Even after several years of budget cutting, Las Vegas officials are still planning to spend more money than the city takes in, according to a proposal outlined Tuesday.
The city’s tentative budget proposal for 2014 includes nearly $482 million in spending despite projecting less than $472 million in revenue.
The gap, about $10.3 million, will be filled with cash from the city’s reserve fund, a situation city officials acknowledge cannot be sustained.
“You’re buying yourself time; it doesn’t really solve the problem,” City Manager Betsy Fretwell said of using reserves to cover shortfalls in the operating budget.
Fretwell said the city is crawling back from the recession, which dramatically reduced local government revenue in part by undercutting property values that reduced property tax revenue. She said revenue is still
20 percent lower than it was in 2008.
Even if property values rebounded quickly to pre-recession values, tax revenue would lag because state law caps the rate at which property taxes can increase.
“Some of the revenue has begun to recover to a degree … but we have definitely not recovered fully,” Fretwell told the council.
The presentation Tuesday was a chance for the council and public to get a peek at city officials’ fiscal expectations for the coming year, but the numbers are likely to change.
One of the biggest unanswered questions is how much money will go to the Metropolitan Police Department, a cost the city shares with Clark County.
The tentative budget calls for the city to pay about $120.4 million to the Police Department, which Sheriff Doug Gillespie hopes will have a budget of about $502 million.
But county officials have yet to decide how much they’re going to contribute for police, which might affect the city’s contribution.
Also, the state Legislature is considering a bill that would let the county impose an additional quarter-cent sales tax to fund police throughout Clark County. The city’s budget projections would need to be amended if the bill fails.
The one-quarter of a cent increase could raise as much as $75 million annually for police departments countywide to pay officers, including about $50 million for the Metropolitan Police Department, which is funded by Las Vegas and Clark County.
Gillespie has said his department’s revenue projections are about $456 million, about $46 million short of what he wants to spend.
“This has to pass,” Mayor Carolyn Goodman said of the sales tax bill. “You can’t have any community without safety assured to every one of us.”
But Councilman Bob Coffin, a former legislator, said he is not betting the tax will pass.
“I never thought the quarter-cent would pass this session,” said Coffin, who predicted it will mean more stretching by local officials to make their budgets balance. “We have to be like gymnasts in Cirque du Soleil with these budgets in the next two years.”
According to the presentation, general fund revenue of $471.5 million will come mostly from the consolidated tax, which is mainly sales tax. It’s expected to be about $238.5 million.

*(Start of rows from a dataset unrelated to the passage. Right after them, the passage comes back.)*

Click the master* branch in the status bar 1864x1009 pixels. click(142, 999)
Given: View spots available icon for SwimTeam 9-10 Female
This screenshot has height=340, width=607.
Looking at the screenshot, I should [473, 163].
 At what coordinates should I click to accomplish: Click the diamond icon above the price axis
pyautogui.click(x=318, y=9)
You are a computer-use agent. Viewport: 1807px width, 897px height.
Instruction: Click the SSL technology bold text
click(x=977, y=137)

The second-largest revenue source is property tax, which is forecast to be $88 million, followed by license and franchise fees at $76.8 million.

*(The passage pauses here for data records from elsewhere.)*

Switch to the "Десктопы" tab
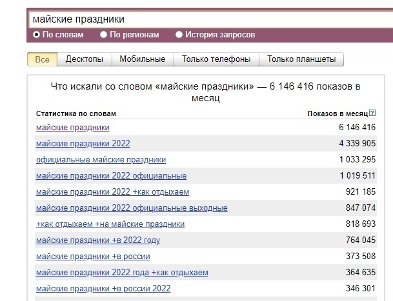Image resolution: width=393 pixels, height=301 pixels. point(84,59)
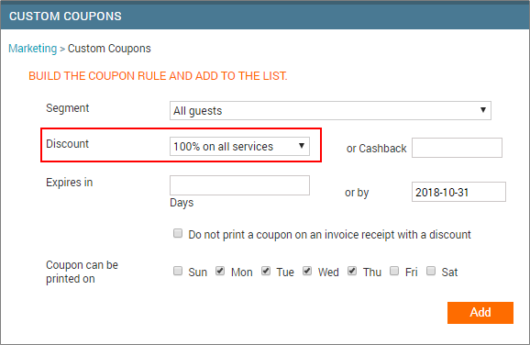Screen dimensions: 530x345
Task: Check the Sat checkbox
Action: 431,271
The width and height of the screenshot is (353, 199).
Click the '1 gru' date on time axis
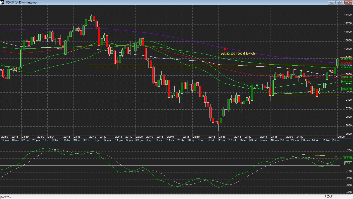click(98, 140)

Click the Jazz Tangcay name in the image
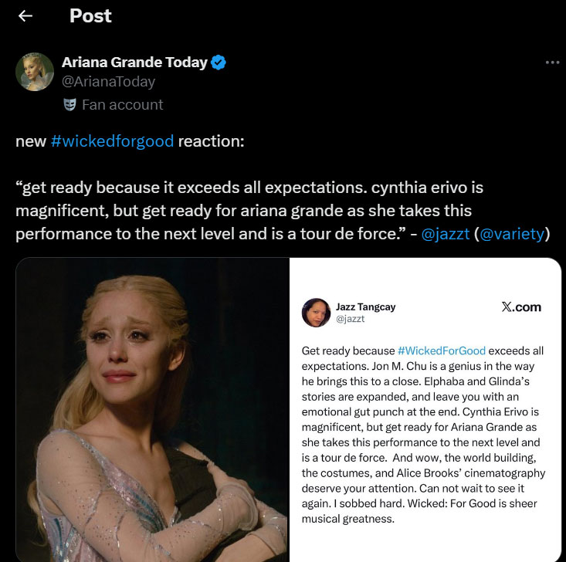click(365, 306)
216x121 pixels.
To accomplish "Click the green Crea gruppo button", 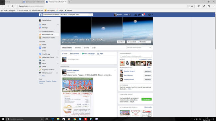I will pyautogui.click(x=147, y=99).
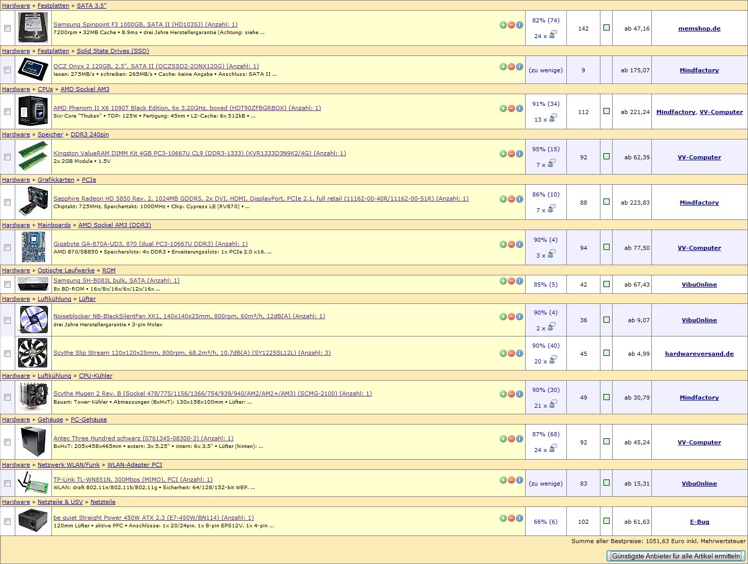Screen dimensions: 748x564
Task: Click user reviews icon for Scythe Mugen 2
Action: coord(552,404)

The biggest expenditure category is wages and benefits, which is projected to be $260.6 million, up from an estimated $247 million this year.
The second-largest expenditure is the projected $120.4 million for Las Vegas police. The use of $10.3 million from reserves to close the gap between spending and revenue would reduce the reserve fund from $101.5 million to
$91.2 million, according to the presentation. The spending projections include about $10 million in debt service on the new City Hall, which opened in 2012.
The proposed general fund budget also includes 24 new or restored positions. Among those, 17 are in the category of public safety. Another three positions would be used to reopen the Derfelt Senior Center, two for technical support in the council chambers and one each for a background check specialist and legislative manager, who would be charged with tracking legislation that could affect the city.
Tuesday’s meeting covered the general fund, which is just a portion of the nearly $1.2 billion in budgets in city government. Other major funds include
$233 million for capital projects, $197 million for internal service funds, $108 million in enterprise funds and $106 million in special revenue funds.
The tentative budget is scheduled to be filed with the state on Monday. There will be a public hearing on May 21, and the final budget will be filed in June.